February 13, 2026
THIMPHU – Climate-induced loss and damage are costing Bhutan nearly seven percent of its gross domestic product (GDP) each year, according to the country’s first national assessment of the economic and social toll of climate change.
The study estimates average annual losses at 6.9 per cent of GDP – about 169.3 million U.S. dollars – and warns that escalating climate risks could cut national output by as much as three percentage points by 2050 if current trends continue.
Conducted by the Department of Environment and Climate Change under the Ministry of Energy and Natural Resources with support from the United Nations Development Programme, Bhutan, the assessment is the first comprehensive attempt to measure both economic and non-economic losses linked to climate change across all sectors and regions.
The losses include direct damage such as destroyed infrastructure and crop failures, as well as indirect impacts including disrupted livelihoods, reduced productivity, and declining ecosystem services.
Bhutan’s mountainous terrain, fragile ecosystems, dispersed settlements, and climate-dependent economy make the country highly vulnerable to both extreme weather events and slow-onset climate processes.
The report documents intensifying threats from glacial lake outburst floods, flash floods, landslides, windstorms and forest fires, alongside gradual shifts including glacier retreat, changing rainfall patterns, ecosystem degradation, and rising temperatures. These hazards are already affecting food and water security, hydropower systems, infrastructure, biodiversity and human well-being.
While large disasters often capture public attention, the study finds that repeated small-scale events, such as localised floods, landslides, and erratic rainfall, inflict cumulative damage that is frequently overlooked. Because many households absorb these shocks without formal reporting, the report suggests that official estimates likely understate the true scale of climate-related losses.

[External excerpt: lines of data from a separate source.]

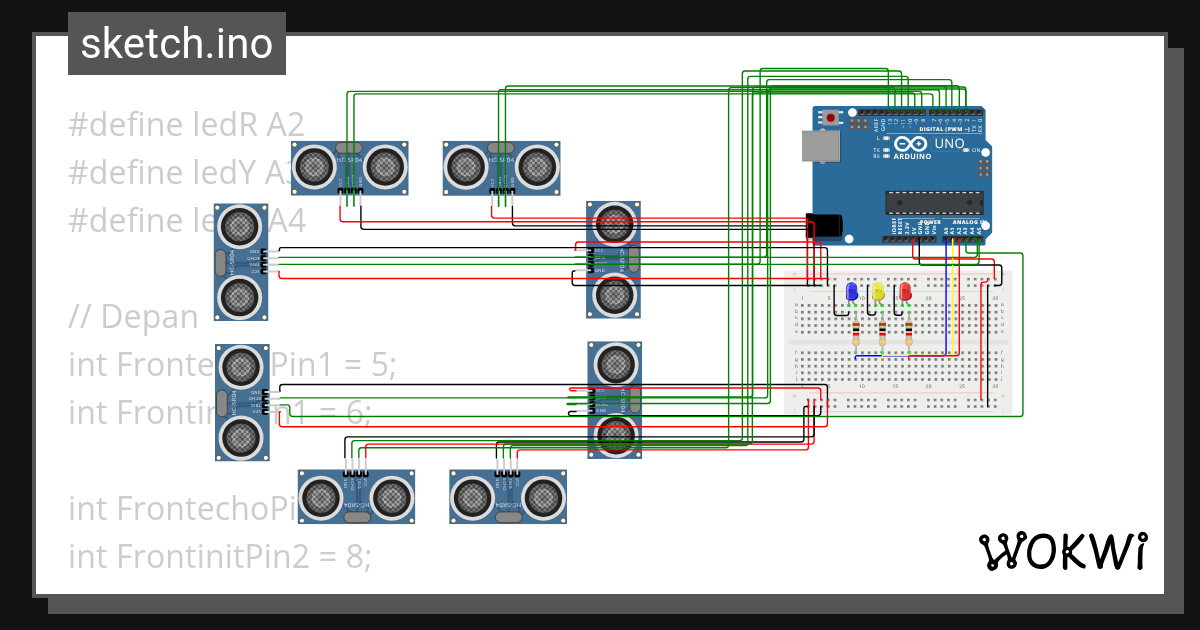Select the second top horizontal HC-SR04 sensor

tap(502, 167)
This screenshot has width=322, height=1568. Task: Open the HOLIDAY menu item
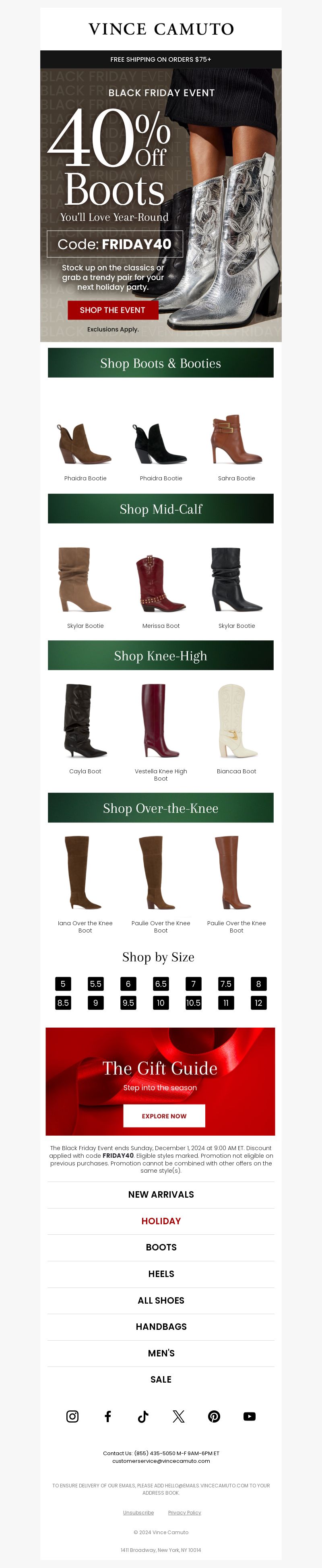pyautogui.click(x=161, y=1221)
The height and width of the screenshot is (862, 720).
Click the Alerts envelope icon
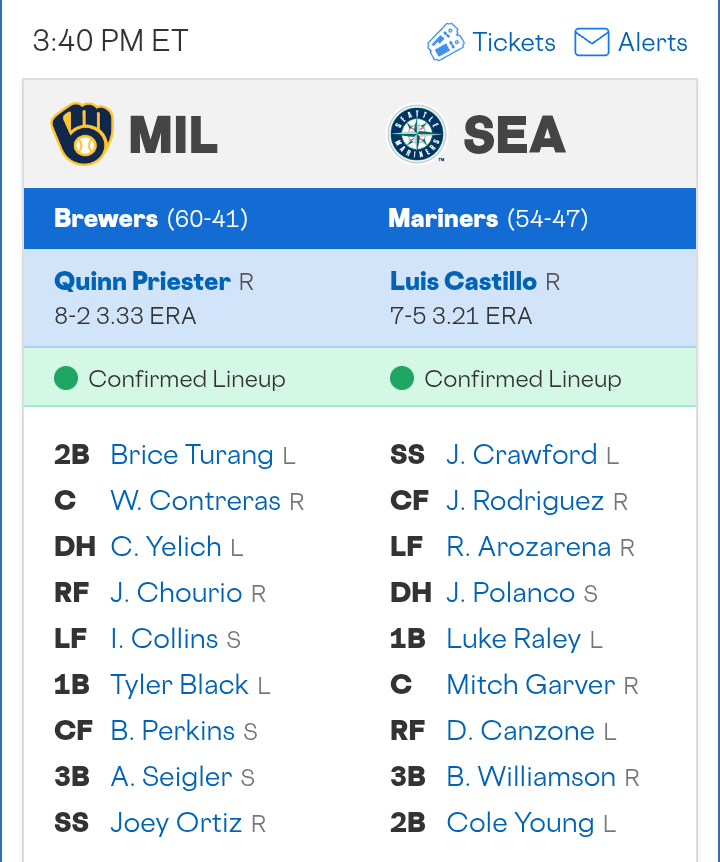(591, 42)
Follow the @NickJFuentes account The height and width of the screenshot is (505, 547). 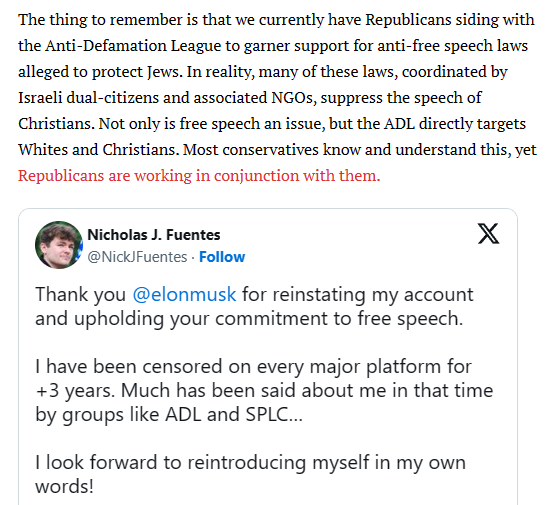(x=222, y=257)
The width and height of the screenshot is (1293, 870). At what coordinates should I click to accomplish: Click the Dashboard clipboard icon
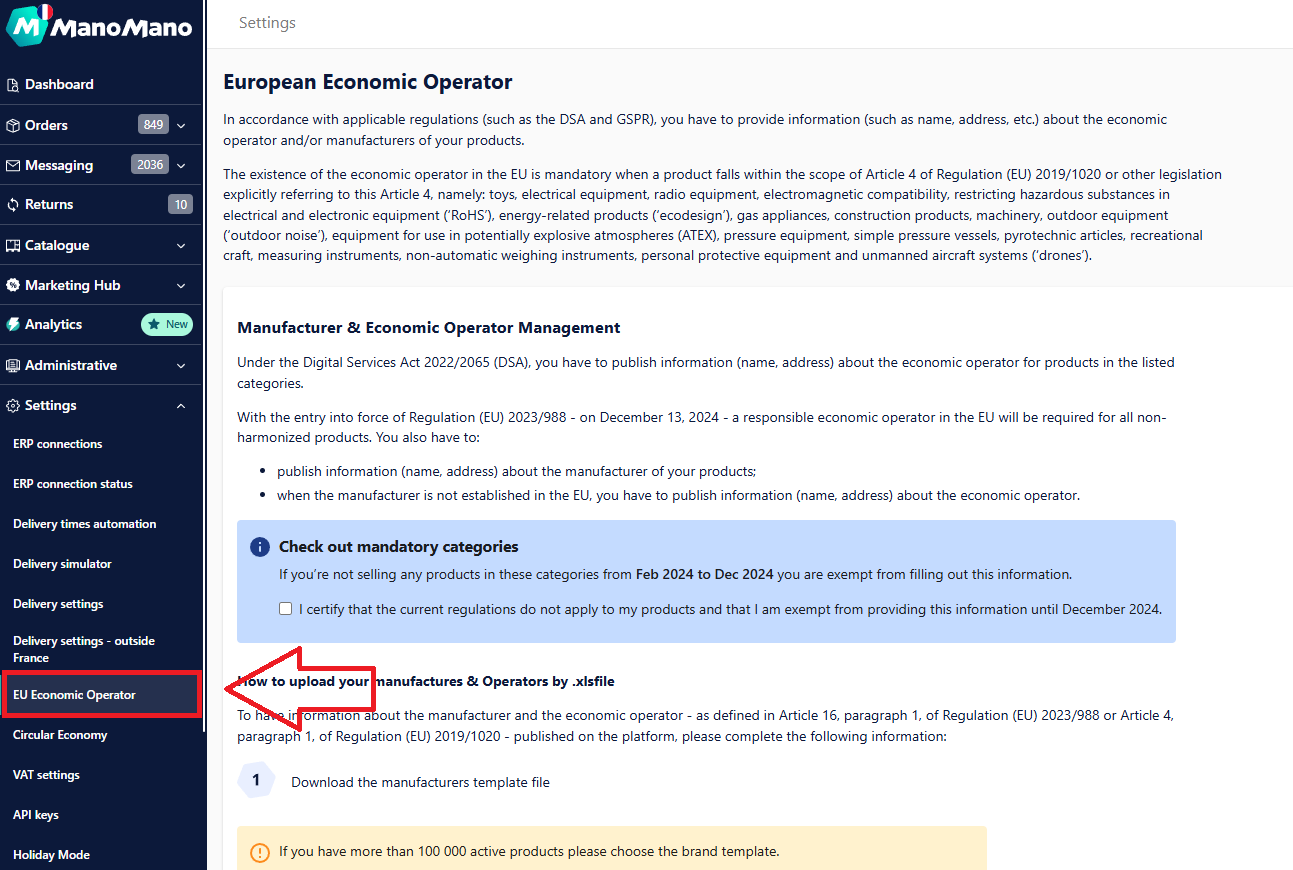coord(13,85)
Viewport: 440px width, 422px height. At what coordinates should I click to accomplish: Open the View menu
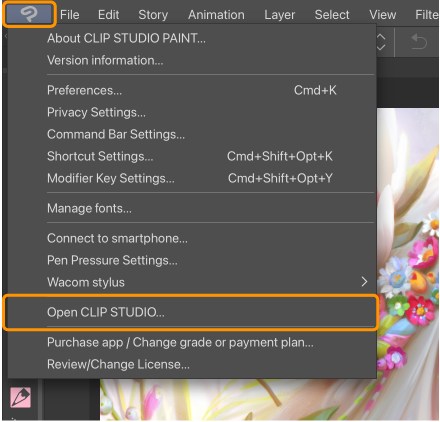click(x=383, y=15)
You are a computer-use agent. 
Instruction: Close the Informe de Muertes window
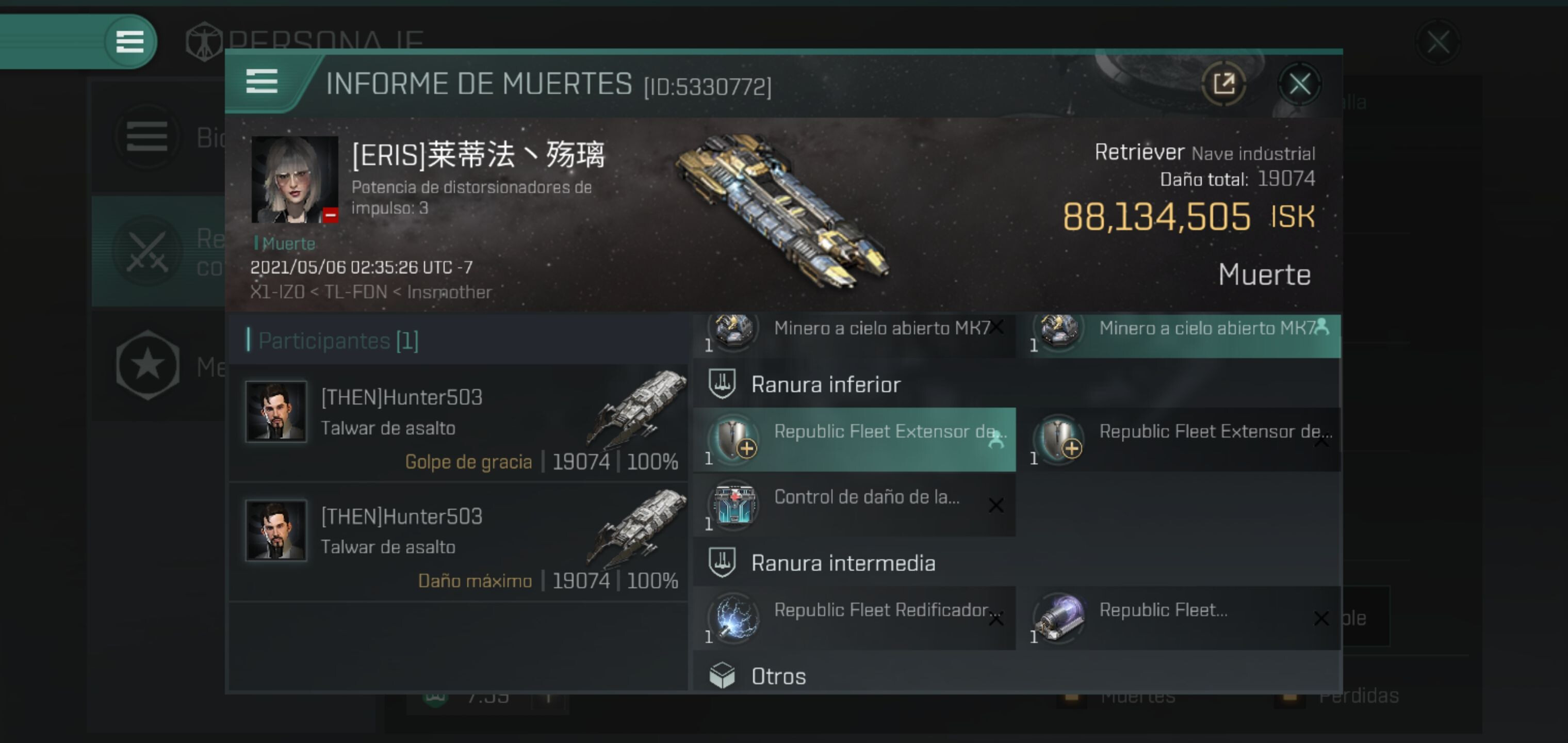click(1300, 84)
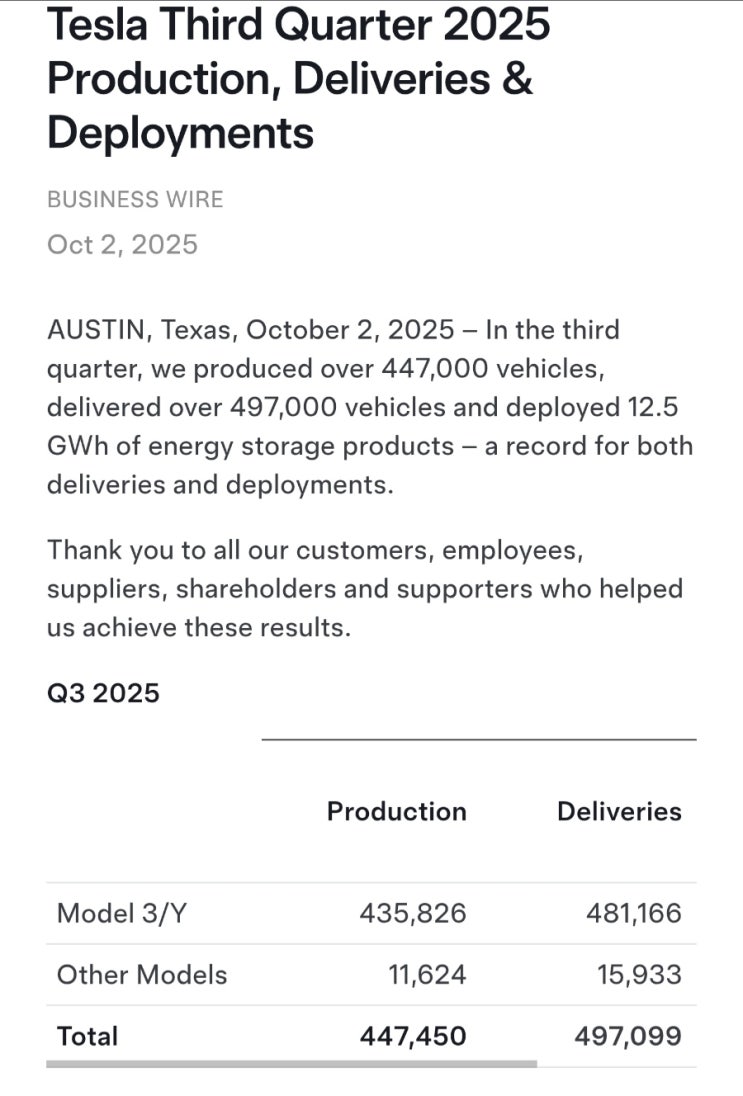This screenshot has width=743, height=1096.
Task: Click the BUSINESS WIRE source label
Action: 135,199
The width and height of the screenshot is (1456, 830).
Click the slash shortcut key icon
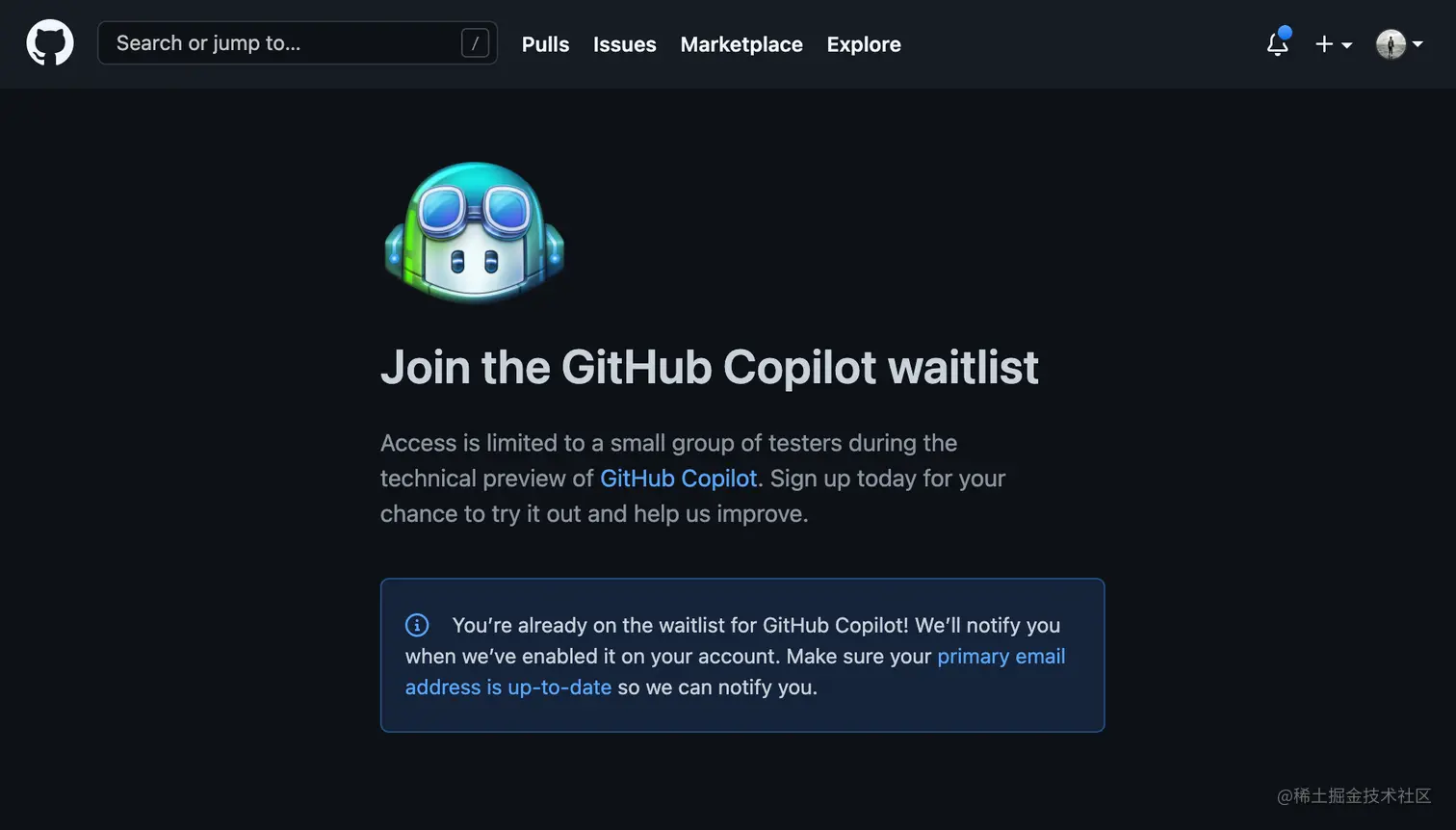(x=475, y=43)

Beyond economic cost, the assessment also highlights non-economic impacts that are difficult to quantify but carry long-term consequences. These include mental health effects, disruptions to education, the erosion of cultural and spiritual heritage, biodiversity loss and weakening social cohesion. Such impacts, the report notes, are poorly captured in existing data systems despite their significance for Bhutan’s development philosophy centred on Gross National Happiness.
The study identifies six national loss and damage signatures: food and water insecurity driven by climate variability; health and wellbeing impacts; damage to infrastructure and property; degradation of terrestrial and freshwater ecosystems; energy insecurity linked to changing hydrology and glacier melt; and harm to cultural heritage. These effects often cascade across sectors, amplifying overall risk.
The assessment was developed through a participatory, country-led process involving national stakeholder workshops and consultations across all dzongkhags. This process resulted in Bhutan’s own definition of loss and damage, the identification of national loss and damage signatures, and the establishment of a National Loss and Damage Task Force.
Globally, loss and damage has become a central pillar of climate policy alongside mitigation and adaptation. It is recognised under Article 8 of the Paris Agreement, following the establishment of the Warsaw International Mechanism in 2013, the Santiago Network in 2019 and the launch of Fund for Responding to Loss and Damage at COP28 in 2023.
As of June 2025, that fund had attracted pledges of about 788.8 million dollars, a fraction of projected global needs, which researchers estimate could reach USD 1-1.7 trillion annually by 2050.
For Bhutan, which graduated from Least Developed Country status in 2023, the assessment comes at a critical time. Graduation reduces access to concessional finance even as climate risks intensify. With agriculture employing nearly 60 percent of the population and hydropower contributing about 13 percent of GDP and a significant share of government revenue, climate-induced losses pose serious risks to national development goals.
The report acknowledges limitations in the analysis, including fragmented data, underreporting of small-scale events and the absence of national attribution studies linking specific disasters directly to climate change. As a result, the reported figures probably underestimate the full extent of losses.
To address these gaps, the study recommends establishing a national loss and damage framework supported by a centralised data repository. It proposes building on existing systems such as the Risk and Resilience Portal, Climate Change Monitoring, Reporting and Verification system, Climate Services Toolkit, and Gross National Happiness surveys to improve tracking and reporting.
Despite Bhutan’s commitment to carbon neutrality and environmental conservation, the report concludes that the country is already experiencing unavoidable climate losses that cannot be addressed through mitigation and adaptation alone. It calls for stronger domestic coordination and sustained international financial and technical support to safeguard communities, ecosystems, and economic progress, while positioning Bhutan to engage more effectively in emerging global climate mechanisms.